ASPP – UT 1049 (Undergraduate – Juniors and Seniors Only)
ASPP- GT 2049 (Graduate)
Wednesdays, 11am - 1:45pm
4 points– will count toward Social Science credit for Tisch undergraduates
We will focus, in this class, on various theories of the “environment," the forms these theories take and the kinds of futures they envision for life on earth. We will consider liberal humanist formulations that have been imposed all over the world, the division they establish between man and environment, the way that is interlinked with the division between man and racialized other, woman, deviant, animal, inert matter, etc. and the forms of development, extraction and exploitation such division has structured and justified. We will also consider different ways of theorizing life, habitation, sociality, entanglement and reproduction offered in divergent theoretical traditions that precede, exceed and/or critique liberal humanism, including indigenous, black, Marxist, feminist, queer, disability and poststructuralist studies, among others. In the context of climate crisis and widespread extinctions, what kind of future do these different formulations suggest?

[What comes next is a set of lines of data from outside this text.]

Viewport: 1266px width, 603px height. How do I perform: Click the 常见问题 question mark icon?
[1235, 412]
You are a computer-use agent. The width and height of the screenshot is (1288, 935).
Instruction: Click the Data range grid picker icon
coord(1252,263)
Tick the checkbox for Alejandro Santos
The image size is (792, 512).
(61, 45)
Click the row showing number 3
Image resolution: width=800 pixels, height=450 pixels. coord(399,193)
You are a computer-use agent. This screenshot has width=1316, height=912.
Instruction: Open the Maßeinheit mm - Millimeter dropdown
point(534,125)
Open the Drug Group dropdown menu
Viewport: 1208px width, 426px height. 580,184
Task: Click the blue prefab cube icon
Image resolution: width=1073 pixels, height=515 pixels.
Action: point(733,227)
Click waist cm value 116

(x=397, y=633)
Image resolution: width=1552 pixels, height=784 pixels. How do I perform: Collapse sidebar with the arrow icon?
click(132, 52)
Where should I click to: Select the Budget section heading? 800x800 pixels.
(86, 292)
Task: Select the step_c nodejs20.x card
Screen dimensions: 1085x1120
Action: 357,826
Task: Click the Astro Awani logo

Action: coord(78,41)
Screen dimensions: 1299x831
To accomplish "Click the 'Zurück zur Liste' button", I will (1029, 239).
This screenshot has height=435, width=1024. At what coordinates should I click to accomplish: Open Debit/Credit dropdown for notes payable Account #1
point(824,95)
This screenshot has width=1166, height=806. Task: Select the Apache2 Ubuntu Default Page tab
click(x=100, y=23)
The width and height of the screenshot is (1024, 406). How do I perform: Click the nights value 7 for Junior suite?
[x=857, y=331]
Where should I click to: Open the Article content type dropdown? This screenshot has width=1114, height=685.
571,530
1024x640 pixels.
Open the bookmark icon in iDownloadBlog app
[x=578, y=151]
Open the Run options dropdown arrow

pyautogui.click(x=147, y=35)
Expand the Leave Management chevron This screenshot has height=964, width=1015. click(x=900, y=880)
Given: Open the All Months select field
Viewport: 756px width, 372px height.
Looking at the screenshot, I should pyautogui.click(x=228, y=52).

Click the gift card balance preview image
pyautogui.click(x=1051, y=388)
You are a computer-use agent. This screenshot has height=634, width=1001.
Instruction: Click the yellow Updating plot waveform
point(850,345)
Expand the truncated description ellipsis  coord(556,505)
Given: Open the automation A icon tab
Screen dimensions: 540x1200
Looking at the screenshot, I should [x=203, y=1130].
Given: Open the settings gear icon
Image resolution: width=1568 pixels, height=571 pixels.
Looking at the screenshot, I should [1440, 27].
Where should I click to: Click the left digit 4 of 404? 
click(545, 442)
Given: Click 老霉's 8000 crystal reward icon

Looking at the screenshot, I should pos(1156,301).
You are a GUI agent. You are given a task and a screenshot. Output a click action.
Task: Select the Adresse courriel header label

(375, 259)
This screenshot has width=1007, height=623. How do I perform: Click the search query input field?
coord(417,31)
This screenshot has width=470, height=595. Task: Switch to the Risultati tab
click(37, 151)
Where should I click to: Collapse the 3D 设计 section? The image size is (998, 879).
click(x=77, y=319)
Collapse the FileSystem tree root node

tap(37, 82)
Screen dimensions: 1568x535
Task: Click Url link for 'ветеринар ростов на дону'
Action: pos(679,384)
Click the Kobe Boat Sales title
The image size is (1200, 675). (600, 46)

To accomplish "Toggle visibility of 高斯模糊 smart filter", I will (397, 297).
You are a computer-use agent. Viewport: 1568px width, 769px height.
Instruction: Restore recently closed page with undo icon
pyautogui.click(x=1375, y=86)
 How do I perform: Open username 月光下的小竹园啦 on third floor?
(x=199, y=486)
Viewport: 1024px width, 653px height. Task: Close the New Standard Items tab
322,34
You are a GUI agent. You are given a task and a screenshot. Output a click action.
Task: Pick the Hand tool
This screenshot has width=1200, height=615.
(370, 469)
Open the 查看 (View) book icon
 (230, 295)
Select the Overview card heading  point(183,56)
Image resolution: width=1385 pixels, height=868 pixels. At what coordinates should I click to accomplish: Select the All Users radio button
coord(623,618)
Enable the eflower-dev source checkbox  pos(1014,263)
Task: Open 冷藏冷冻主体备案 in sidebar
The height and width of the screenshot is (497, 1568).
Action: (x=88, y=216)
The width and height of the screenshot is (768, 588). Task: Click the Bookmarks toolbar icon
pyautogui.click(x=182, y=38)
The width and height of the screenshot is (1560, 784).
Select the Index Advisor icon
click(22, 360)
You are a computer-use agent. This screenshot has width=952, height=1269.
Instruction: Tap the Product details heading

We will look for such theories in work by authors and visual artists such as Glen Coulthard, Silvia Federici, Jorge Furtado, Louise Erdrich, Gordon Matta-Clark, Ana Mendieta, Steven Feld, Zhang Huan, Li Binyuan, Macarena Gómez-Barris, Ala Plástica, Eduardo Castro, Gregory Cajete, Nicholas J. Reo, Robin Wall Kimmerer, Annalee Davis, Kamau Brathwaite, Sylvia Wynter, Édouard Glissant, Vandana Shiva, Arhundhati Roy, Aarthe Vadde, Rachel Carson, Octavia Butler, Kathryn Yusoff, Heather Davis, Anna Tsing, Lynn Margulis, Donna Haraway, Mel Chen, Jane Bennet, Karen Barad, Denise Ferreira da Silva as well as environmental justice movements around the world.